Records excerpted from a collection

= Beginning of Section =

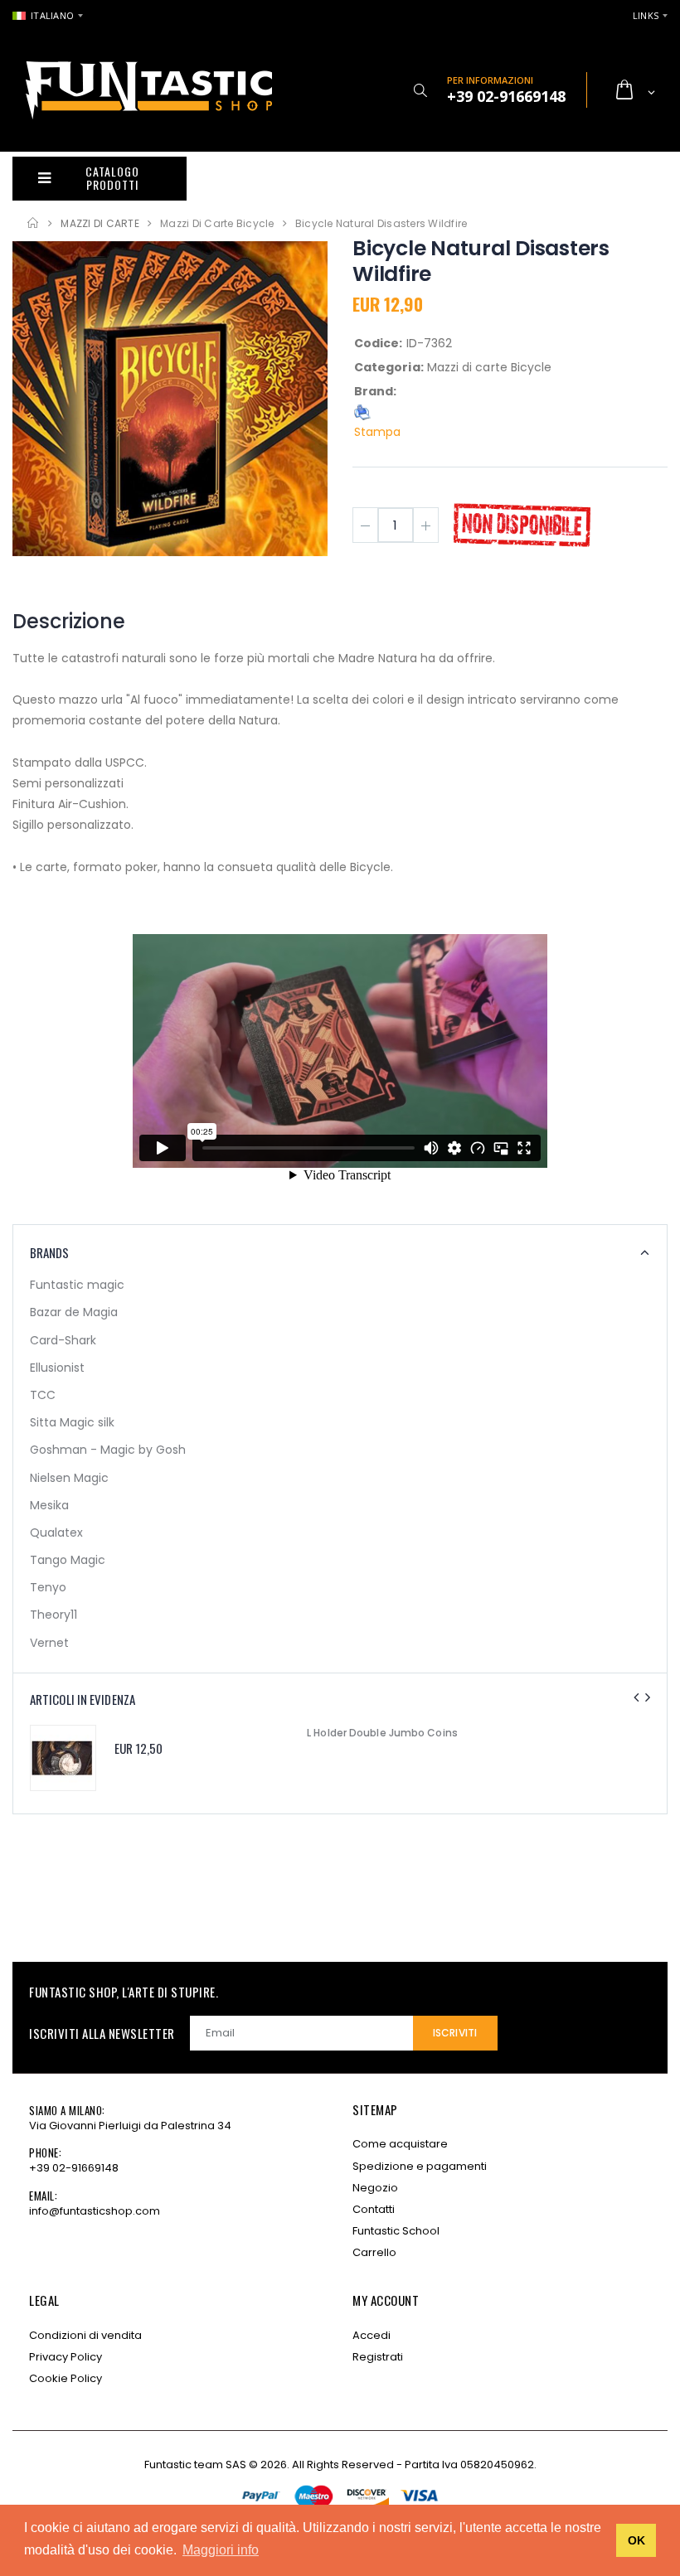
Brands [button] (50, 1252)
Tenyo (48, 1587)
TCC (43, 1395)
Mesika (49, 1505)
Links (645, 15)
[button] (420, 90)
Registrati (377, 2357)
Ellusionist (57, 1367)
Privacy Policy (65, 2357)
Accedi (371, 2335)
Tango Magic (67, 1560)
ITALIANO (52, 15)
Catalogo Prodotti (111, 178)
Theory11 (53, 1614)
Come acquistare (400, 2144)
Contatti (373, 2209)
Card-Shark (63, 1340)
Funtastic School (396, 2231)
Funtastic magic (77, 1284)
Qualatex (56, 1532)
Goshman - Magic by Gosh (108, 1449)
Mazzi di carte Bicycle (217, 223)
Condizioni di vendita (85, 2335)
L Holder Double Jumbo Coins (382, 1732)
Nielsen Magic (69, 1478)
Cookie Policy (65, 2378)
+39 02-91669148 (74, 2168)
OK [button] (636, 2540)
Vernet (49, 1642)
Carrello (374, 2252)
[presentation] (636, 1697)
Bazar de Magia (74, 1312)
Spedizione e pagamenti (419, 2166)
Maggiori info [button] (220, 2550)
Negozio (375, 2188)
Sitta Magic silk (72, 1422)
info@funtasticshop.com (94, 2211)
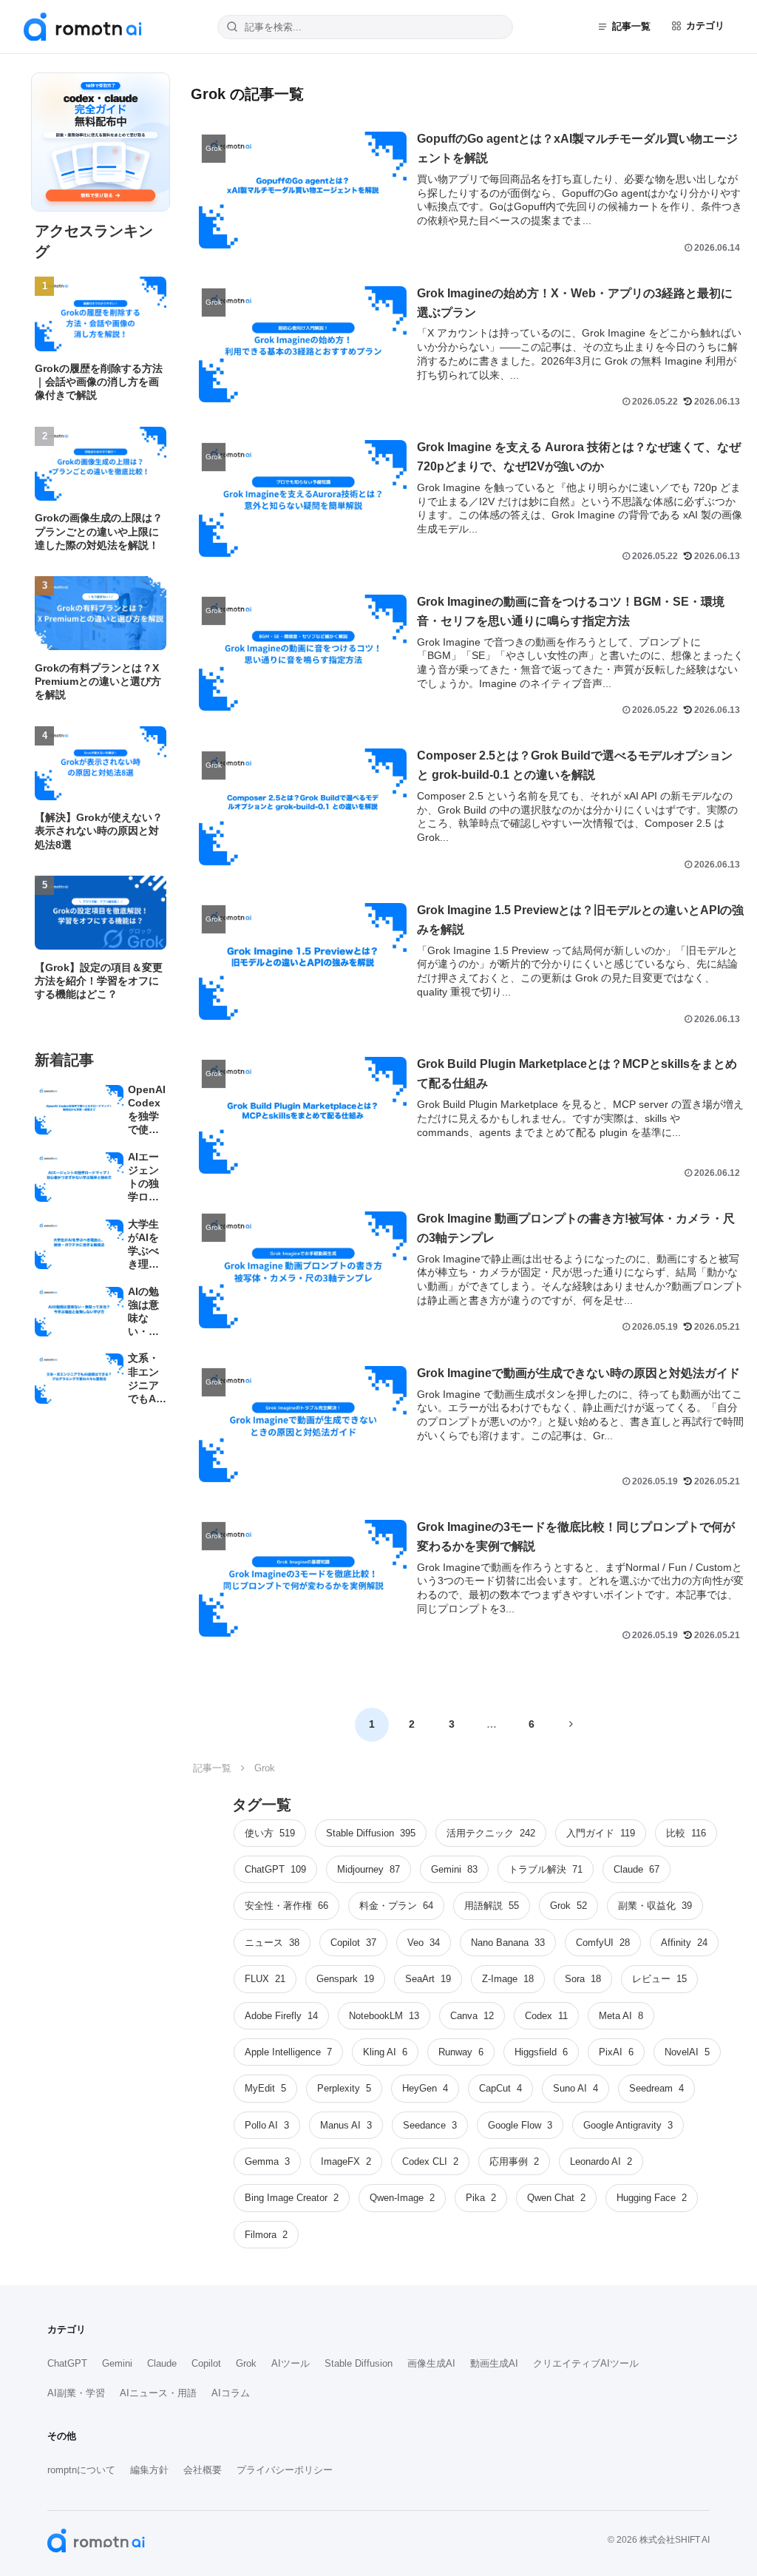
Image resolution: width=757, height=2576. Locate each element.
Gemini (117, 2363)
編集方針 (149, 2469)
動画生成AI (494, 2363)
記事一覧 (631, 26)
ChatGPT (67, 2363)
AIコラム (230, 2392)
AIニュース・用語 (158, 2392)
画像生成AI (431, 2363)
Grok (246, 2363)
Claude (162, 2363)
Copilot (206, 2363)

= End of Section =
= Beginning of Section =

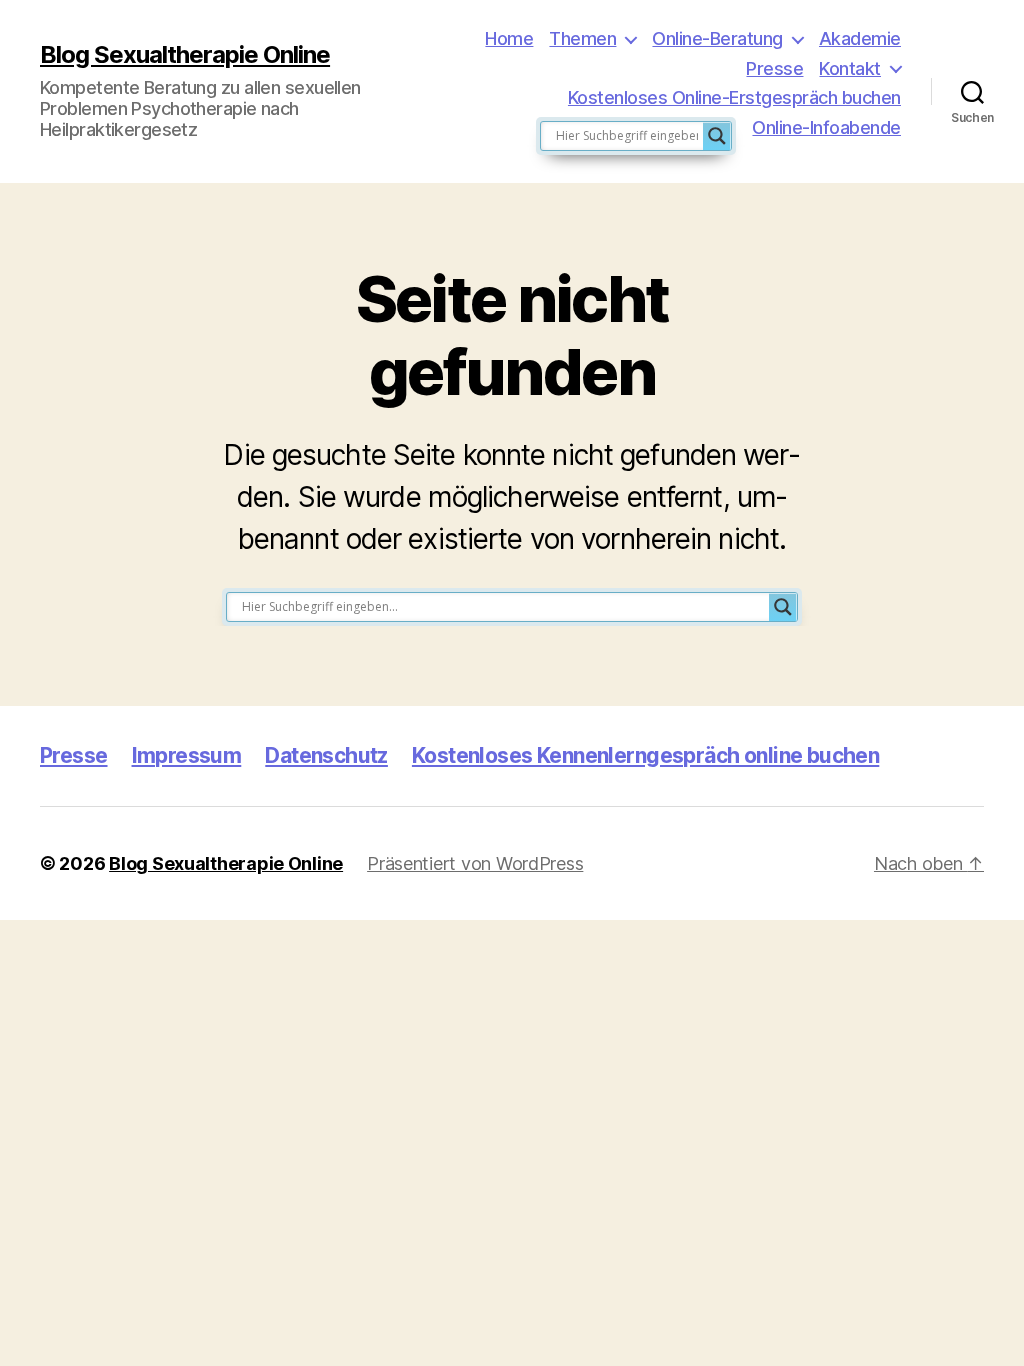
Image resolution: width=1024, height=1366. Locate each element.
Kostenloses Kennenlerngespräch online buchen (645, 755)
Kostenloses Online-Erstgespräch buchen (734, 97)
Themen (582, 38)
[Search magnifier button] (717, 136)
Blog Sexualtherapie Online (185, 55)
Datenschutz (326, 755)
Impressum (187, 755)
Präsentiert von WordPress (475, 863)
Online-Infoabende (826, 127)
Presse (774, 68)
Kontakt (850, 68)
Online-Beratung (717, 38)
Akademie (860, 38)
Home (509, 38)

= End of Section =

**What to produce:** Look through the entries above, and wherever a line holds the word "buchen", copy it.

**Answer:**
Kostenloses Kennenlerngespräch online buchen (645, 755)
Kostenloses Online-Erstgespräch buchen (734, 97)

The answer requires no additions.